Deep neural networks (DNN) are proved to be effective and improve the performance dramatically in various kinds of computer vision tasks. The end-to-end learning manner in training DNN consistently shows the powerful modeling ability and consequently mitigates the dedicated efforts for expert feature engineering. On the other hand, it raises the issue that how to improve the black-box network with better representation (feature) learning especially when the learned representations and classifiers are tied together in the manner of supervised learning. In this work, representation learning is studied in four perspectives of different fields, i.e. diversity in ensemble learning, aspect ratio in image aesthetics assessment, invariance in identification task, and composition in color attribute recognition.
In light of analyzing the bottleneck of black-box network and designing better representation learning for target tasks, we introduce that: (a) Ensemble learning relies on the diversity of the complementary neural networks, in both feature representations and classifier representations. A diverse representation learning method, namely learning-difficulty-aware embedding, is proposed to adaptively reconcile learning attentions for different categories by training a series of networks with diversified representations sequentially; (b) Widely-adopted data augmentation method in image recognition deteriorates aspect ratios, which is an important factor in image aesthetics assessment. An aspect ratio representation learning method, namely adaptive fractional dilated convolution, is proposed to explicitly preserve the learning representation related to aspect ratios by adjusting the receptive fields adaptively and natively; (c) Identification tasks, e.g. person re-identification, aim at learning representations that are robust to interfering variances, e.g. lighting variances, view variances, pose variances.
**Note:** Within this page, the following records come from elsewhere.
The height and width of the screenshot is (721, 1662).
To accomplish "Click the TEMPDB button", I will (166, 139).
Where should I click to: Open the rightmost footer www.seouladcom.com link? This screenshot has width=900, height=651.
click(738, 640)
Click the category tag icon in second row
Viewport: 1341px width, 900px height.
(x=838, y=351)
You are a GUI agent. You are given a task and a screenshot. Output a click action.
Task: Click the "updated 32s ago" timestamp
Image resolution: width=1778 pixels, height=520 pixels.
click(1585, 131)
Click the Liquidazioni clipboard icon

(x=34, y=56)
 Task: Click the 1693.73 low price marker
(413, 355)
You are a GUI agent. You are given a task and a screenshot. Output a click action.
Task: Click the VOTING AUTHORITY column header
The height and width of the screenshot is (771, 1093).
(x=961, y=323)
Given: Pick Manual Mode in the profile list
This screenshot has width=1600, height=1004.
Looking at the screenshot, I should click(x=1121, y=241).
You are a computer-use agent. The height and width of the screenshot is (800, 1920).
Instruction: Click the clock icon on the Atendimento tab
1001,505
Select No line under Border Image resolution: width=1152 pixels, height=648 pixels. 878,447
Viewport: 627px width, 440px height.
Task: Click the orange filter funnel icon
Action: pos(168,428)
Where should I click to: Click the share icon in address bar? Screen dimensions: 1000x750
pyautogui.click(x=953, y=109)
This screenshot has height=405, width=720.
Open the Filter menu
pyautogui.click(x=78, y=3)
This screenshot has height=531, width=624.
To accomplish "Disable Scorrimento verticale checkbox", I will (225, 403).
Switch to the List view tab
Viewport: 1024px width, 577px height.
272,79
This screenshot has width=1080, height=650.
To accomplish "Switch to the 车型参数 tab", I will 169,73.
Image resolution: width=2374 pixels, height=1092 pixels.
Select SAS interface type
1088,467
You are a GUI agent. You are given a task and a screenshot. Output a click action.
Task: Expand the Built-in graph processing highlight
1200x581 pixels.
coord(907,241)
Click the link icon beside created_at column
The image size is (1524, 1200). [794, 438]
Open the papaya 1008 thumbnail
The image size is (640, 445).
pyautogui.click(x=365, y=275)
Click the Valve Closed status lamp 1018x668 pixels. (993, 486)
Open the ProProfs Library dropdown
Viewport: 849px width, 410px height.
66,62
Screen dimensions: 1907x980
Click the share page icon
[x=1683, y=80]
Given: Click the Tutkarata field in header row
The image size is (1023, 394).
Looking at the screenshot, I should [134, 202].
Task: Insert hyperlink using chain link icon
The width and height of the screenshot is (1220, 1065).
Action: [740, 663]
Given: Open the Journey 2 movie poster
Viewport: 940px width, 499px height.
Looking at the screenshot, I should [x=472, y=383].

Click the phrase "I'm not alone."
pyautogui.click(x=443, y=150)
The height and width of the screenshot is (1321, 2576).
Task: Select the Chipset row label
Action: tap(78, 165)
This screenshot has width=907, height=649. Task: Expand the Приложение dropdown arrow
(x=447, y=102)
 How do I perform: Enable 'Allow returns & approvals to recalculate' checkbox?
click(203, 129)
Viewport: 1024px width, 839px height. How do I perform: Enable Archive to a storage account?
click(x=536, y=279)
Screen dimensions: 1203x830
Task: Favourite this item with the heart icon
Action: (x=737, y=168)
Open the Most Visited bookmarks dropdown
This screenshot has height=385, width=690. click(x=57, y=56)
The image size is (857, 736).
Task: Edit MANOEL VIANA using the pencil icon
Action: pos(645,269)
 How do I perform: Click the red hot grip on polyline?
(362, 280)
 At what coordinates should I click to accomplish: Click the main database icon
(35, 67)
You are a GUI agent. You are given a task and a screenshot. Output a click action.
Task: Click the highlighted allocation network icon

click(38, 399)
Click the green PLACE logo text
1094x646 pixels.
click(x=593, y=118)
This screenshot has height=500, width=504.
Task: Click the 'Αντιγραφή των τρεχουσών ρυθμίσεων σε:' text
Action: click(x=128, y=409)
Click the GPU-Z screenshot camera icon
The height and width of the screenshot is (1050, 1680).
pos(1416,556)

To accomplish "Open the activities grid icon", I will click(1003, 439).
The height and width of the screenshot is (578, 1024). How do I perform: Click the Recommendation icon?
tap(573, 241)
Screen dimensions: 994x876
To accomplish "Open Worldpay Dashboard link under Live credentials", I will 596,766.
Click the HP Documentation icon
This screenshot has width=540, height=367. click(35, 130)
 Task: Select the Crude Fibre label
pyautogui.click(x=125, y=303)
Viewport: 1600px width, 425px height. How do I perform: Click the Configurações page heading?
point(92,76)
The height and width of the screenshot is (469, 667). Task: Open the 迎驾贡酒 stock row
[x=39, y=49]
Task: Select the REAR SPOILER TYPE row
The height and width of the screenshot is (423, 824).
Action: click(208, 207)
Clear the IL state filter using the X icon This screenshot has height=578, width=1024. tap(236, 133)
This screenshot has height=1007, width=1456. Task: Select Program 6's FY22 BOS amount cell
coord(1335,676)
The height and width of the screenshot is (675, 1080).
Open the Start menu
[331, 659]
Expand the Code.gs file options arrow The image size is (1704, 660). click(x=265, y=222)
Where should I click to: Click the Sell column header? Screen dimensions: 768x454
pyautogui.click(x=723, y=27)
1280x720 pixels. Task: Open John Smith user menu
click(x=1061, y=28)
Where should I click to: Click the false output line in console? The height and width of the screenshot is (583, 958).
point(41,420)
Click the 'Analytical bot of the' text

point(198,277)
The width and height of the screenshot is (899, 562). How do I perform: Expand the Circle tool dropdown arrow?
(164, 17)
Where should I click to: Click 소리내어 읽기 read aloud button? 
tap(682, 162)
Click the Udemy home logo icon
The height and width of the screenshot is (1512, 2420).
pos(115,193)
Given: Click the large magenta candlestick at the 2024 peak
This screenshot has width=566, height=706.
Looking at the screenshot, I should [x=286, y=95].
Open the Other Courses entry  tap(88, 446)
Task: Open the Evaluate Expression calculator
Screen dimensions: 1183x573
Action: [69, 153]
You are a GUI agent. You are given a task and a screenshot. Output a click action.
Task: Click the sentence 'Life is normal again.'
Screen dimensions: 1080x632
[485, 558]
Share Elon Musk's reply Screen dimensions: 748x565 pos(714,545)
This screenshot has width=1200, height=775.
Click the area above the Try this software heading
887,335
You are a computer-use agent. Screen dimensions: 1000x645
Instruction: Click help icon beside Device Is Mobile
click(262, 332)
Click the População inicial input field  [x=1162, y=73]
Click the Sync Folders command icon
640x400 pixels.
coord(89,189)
An invariance representation learning method, namely anchor loss, is proposed to train a robust feature extractor, which distills the identity-related representations while disentangling and removing interfering variances by global supervision under local mini-batch training; (d) Color recognition is entangled with compositional representation in both visual perception and language attentions. A compositional learning module with attention to key colors is proposed to learn better color representations. Besides, another compositional learning method, namely classifier as descriptor, is proposed for long-tail color recognition by incorporating the rich knowledge in classifier representations to remove the bias from bias-trained
model.
Through extensive experiments and thorough analysis, we demonstrate some novel insights about the impacts of four factors, i.e. diversity, receptive field, invariance, and composition. Several methods are proposed to learn better representations for those factors, achieving state-of-the-art results in different tasks.